Problem requirements ::
Please print, exactly as written, the line containing "Task: Click Open" and each line after it through the end of the material; pictures stay out.
··· Records shown ···
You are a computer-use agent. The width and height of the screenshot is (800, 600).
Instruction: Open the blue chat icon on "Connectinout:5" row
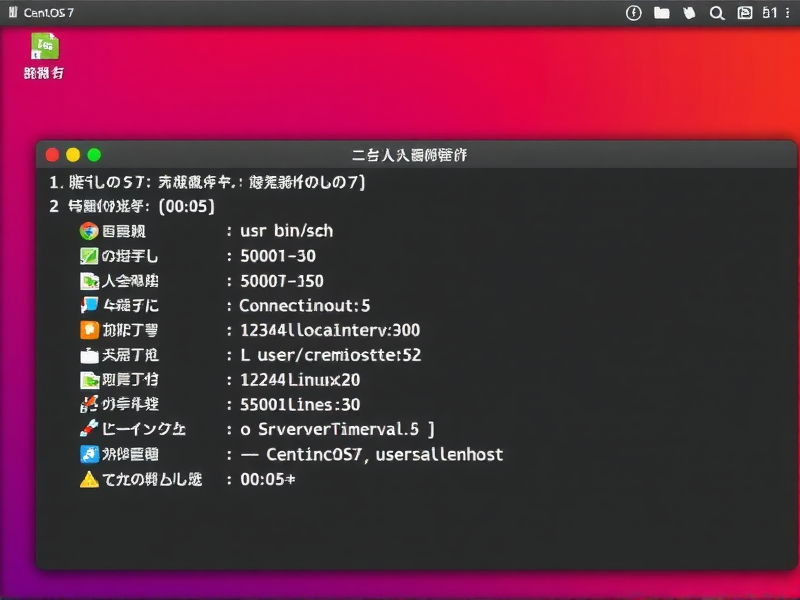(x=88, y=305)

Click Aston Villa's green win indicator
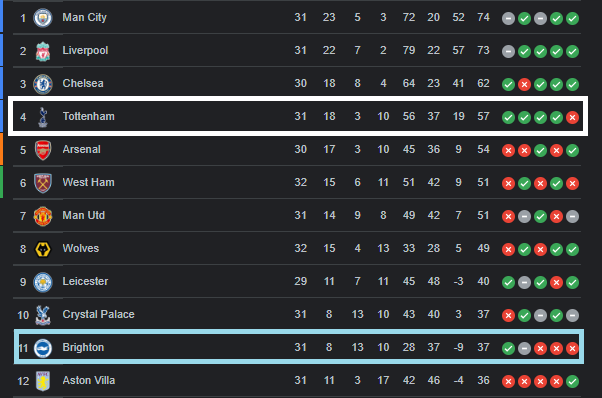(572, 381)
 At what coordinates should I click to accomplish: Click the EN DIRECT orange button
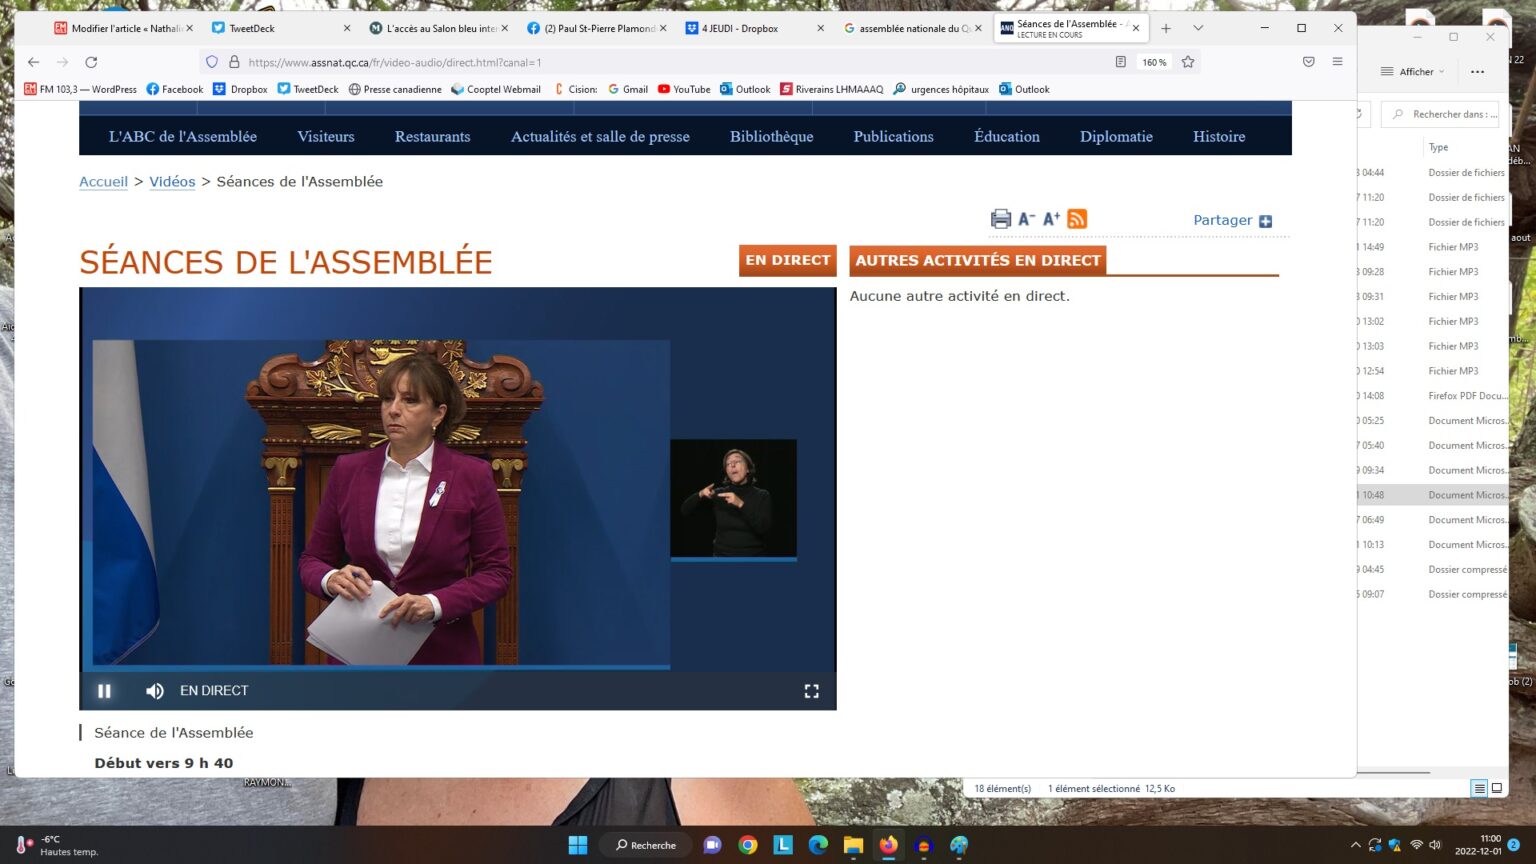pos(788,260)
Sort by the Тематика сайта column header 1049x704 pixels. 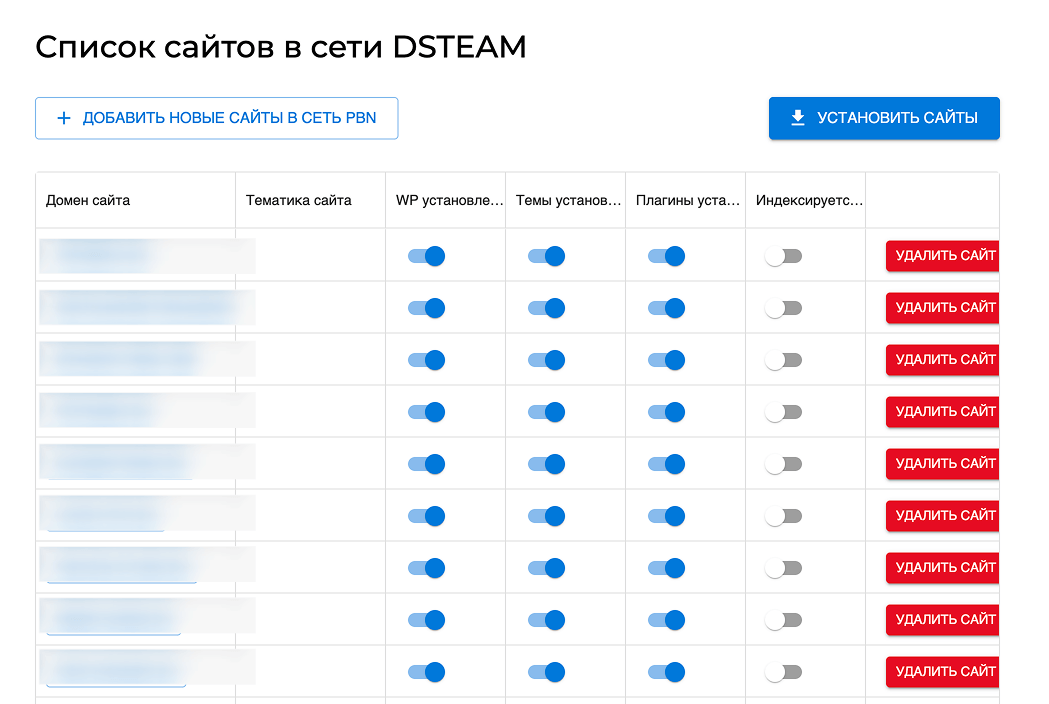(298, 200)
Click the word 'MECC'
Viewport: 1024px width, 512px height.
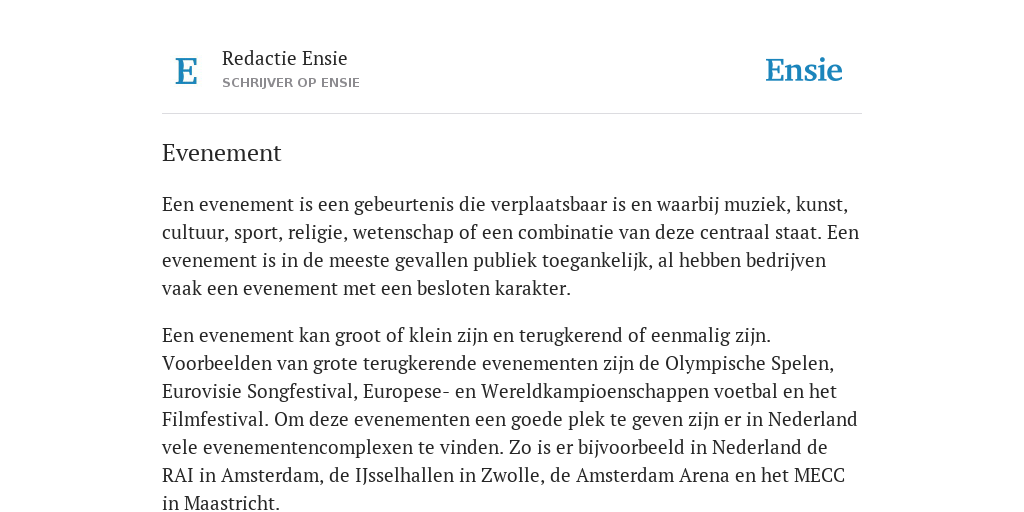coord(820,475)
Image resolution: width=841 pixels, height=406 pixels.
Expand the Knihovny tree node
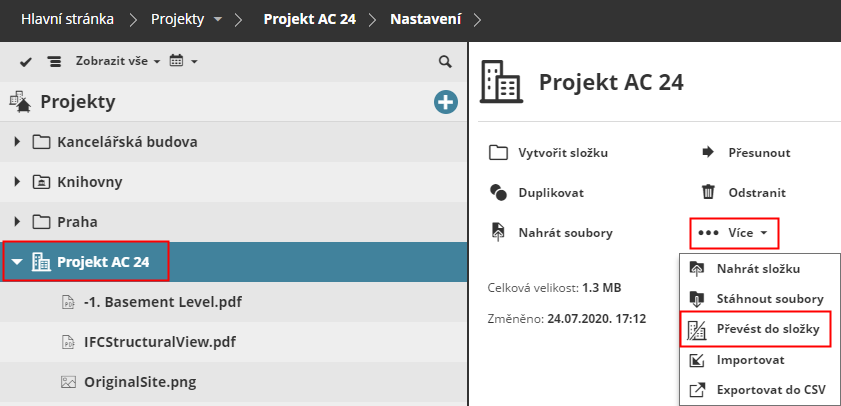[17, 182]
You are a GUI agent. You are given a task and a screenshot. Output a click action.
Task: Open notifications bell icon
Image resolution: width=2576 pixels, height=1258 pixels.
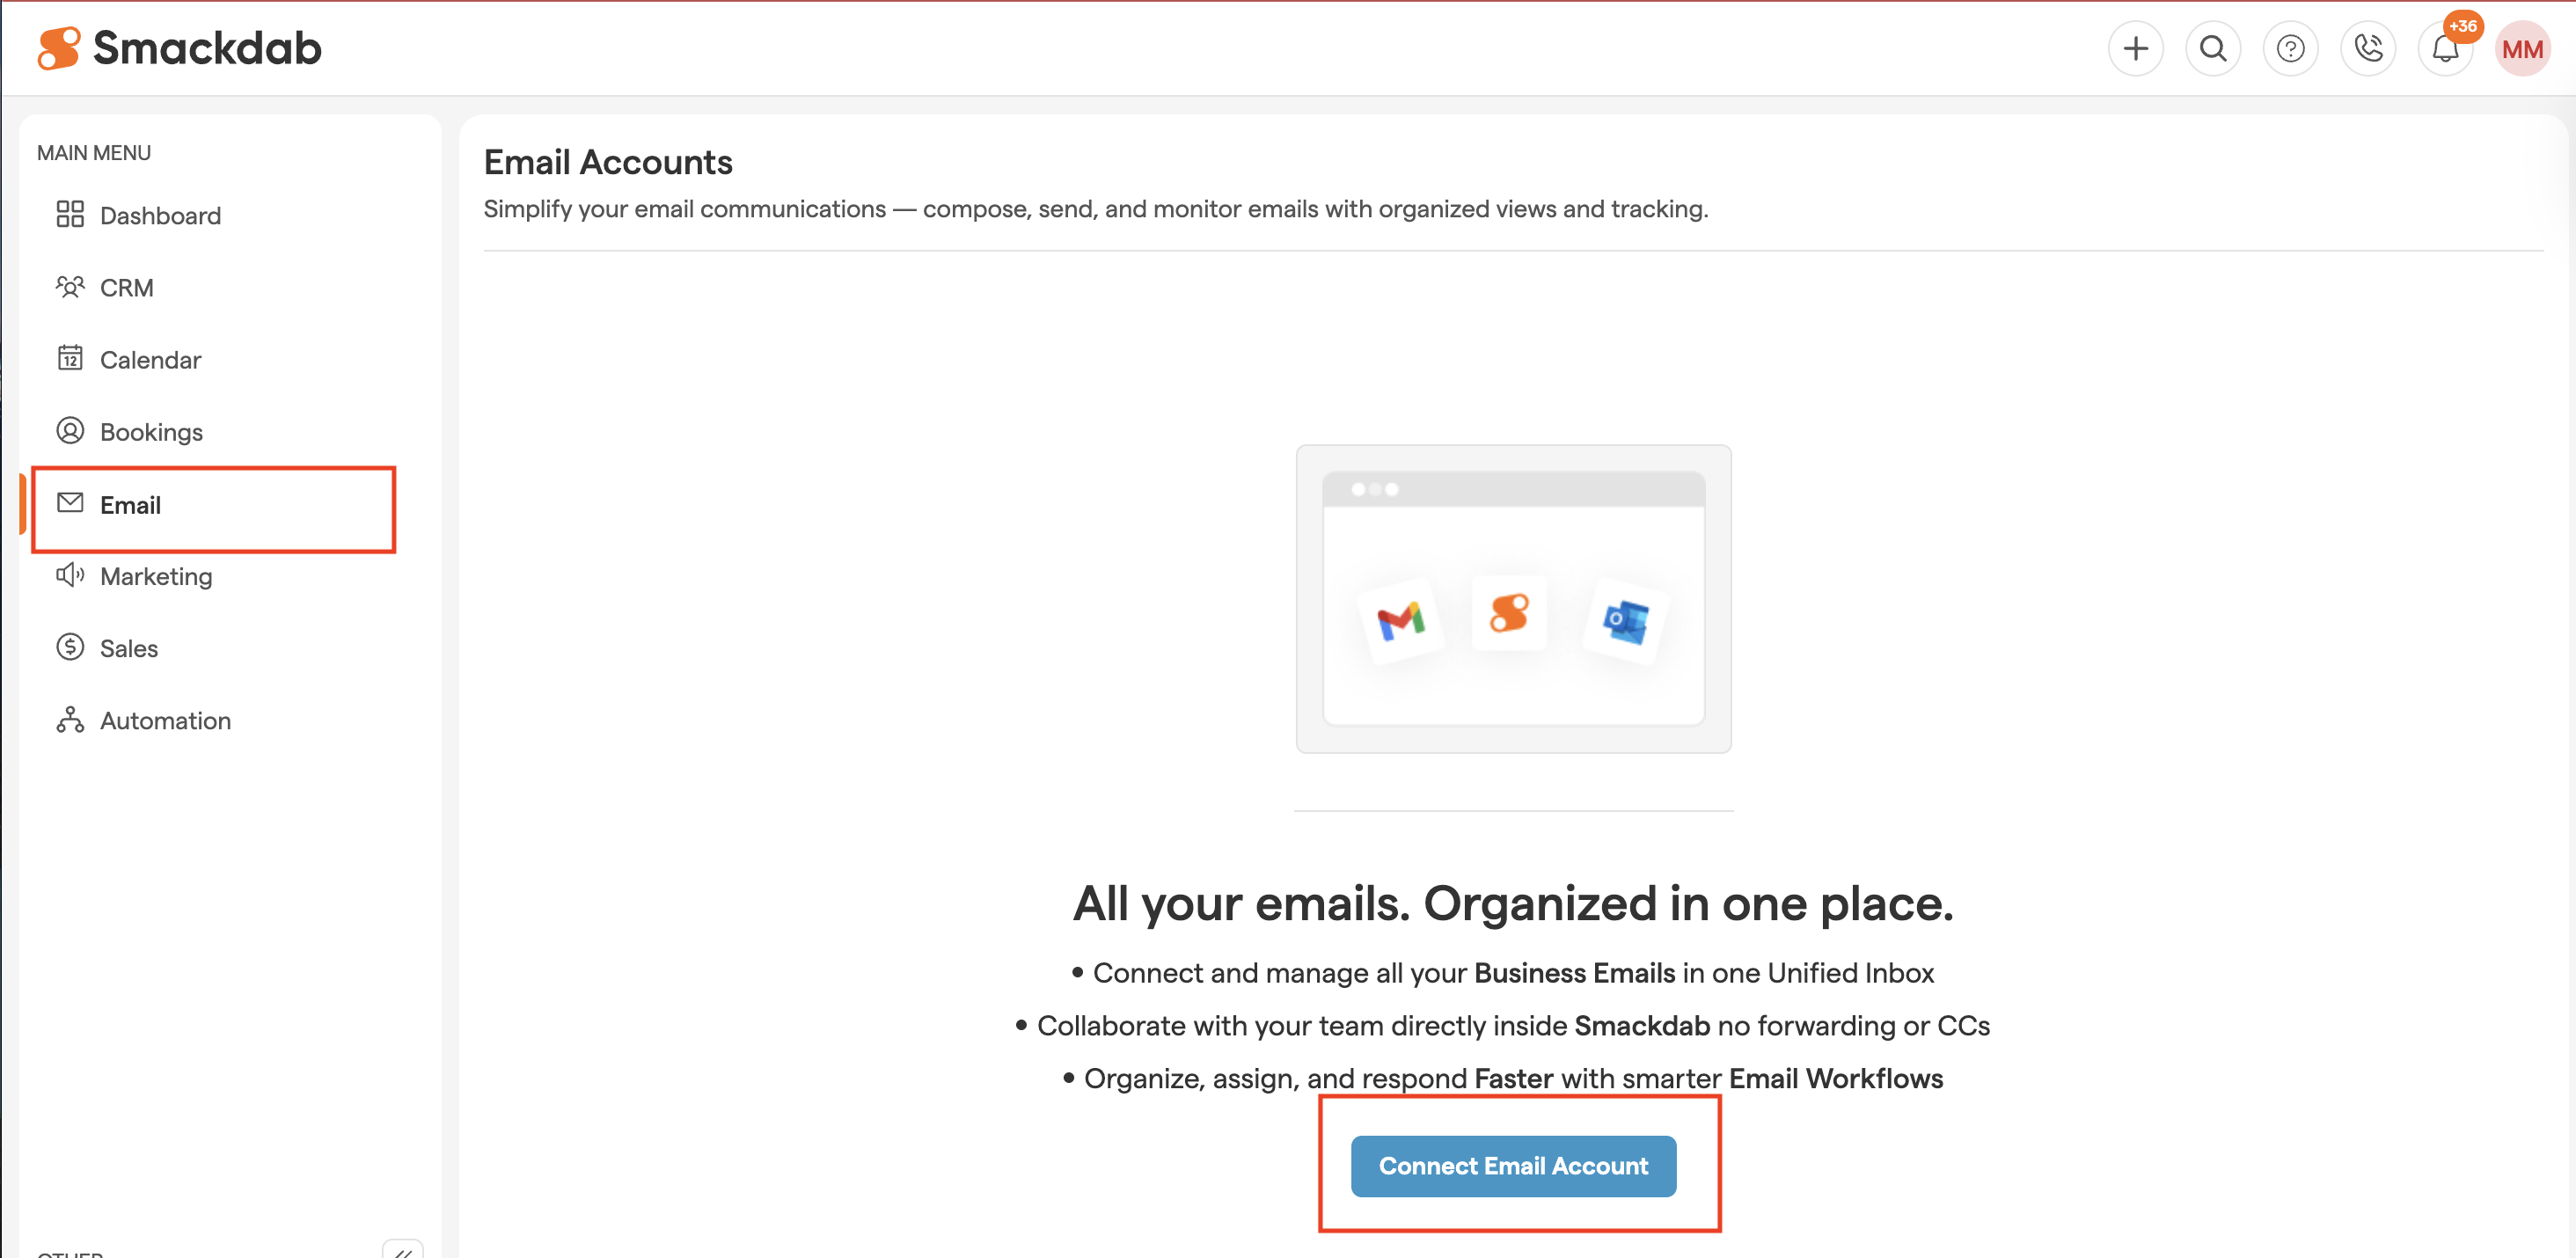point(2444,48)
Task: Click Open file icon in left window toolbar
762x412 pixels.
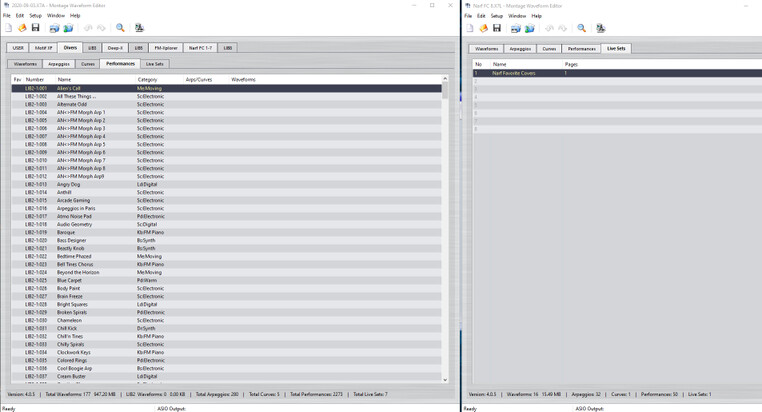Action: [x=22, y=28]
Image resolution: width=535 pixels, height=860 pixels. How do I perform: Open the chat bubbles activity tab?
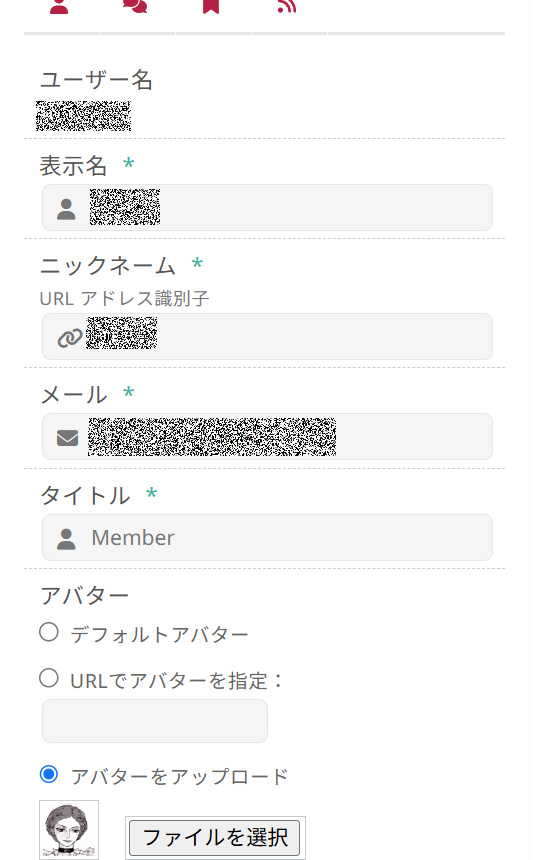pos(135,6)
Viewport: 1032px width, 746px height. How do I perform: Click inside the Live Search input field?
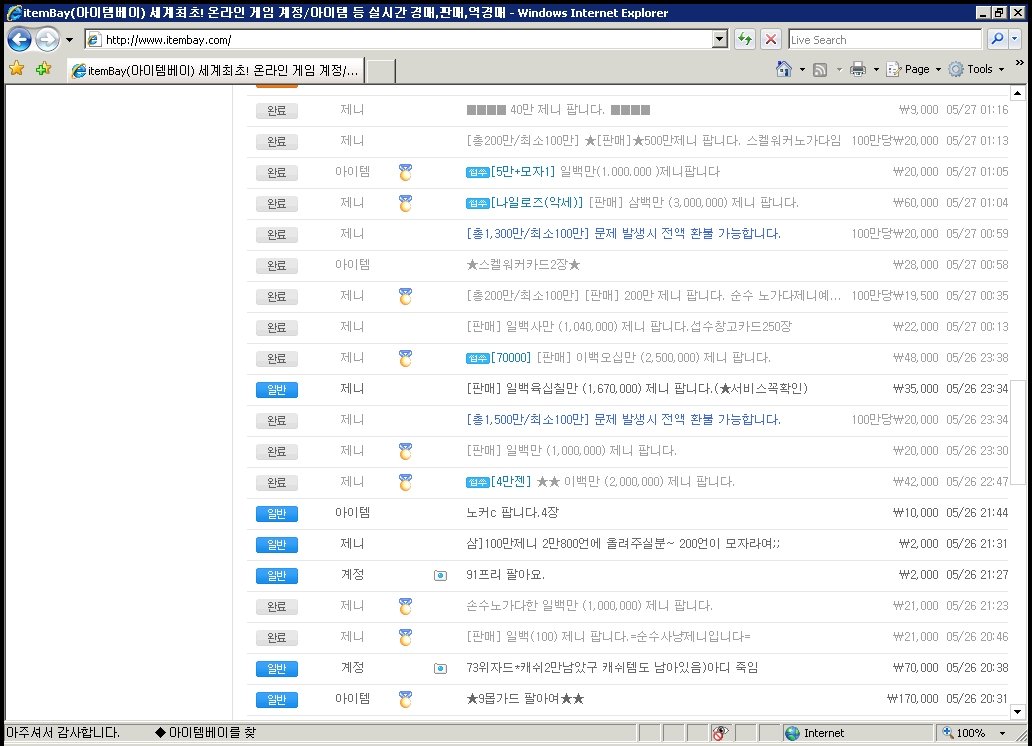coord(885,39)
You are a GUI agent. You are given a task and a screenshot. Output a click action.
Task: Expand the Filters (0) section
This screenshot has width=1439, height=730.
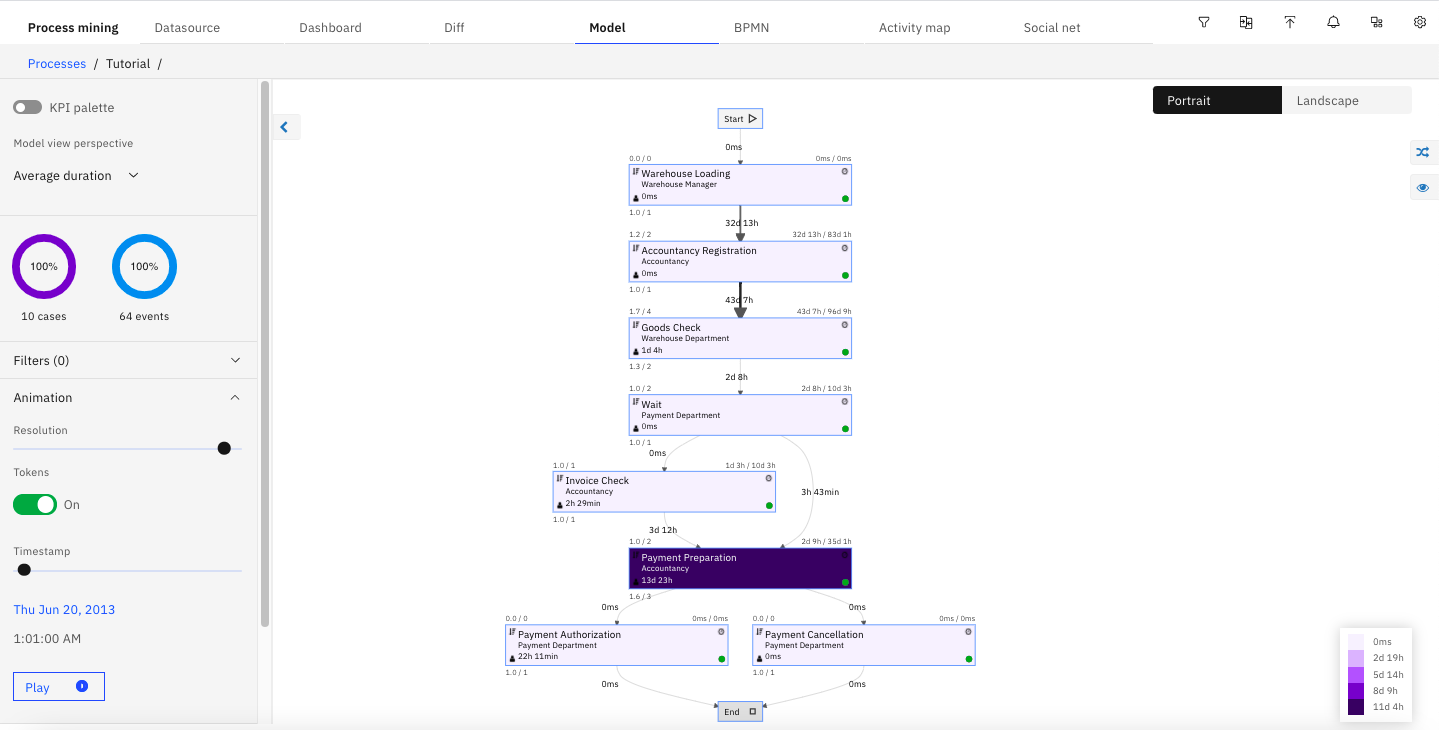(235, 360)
···
Exercise result ::
Task: Click Open file icon in left window toolbar
762x412 pixels.
Action: [x=22, y=28]
Image resolution: width=535 pixels, height=860 pixels. How do I perform: Open the chat bubbles activity tab?
pos(135,6)
Viewport: 1032px width, 746px height. How do I perform: Click inside the Live Search input field?
coord(885,39)
You are a GUI agent. You are given a task and a screenshot. Output a click action.
Task: Expand the Filters (0) section
This screenshot has width=1439, height=730.
(235, 360)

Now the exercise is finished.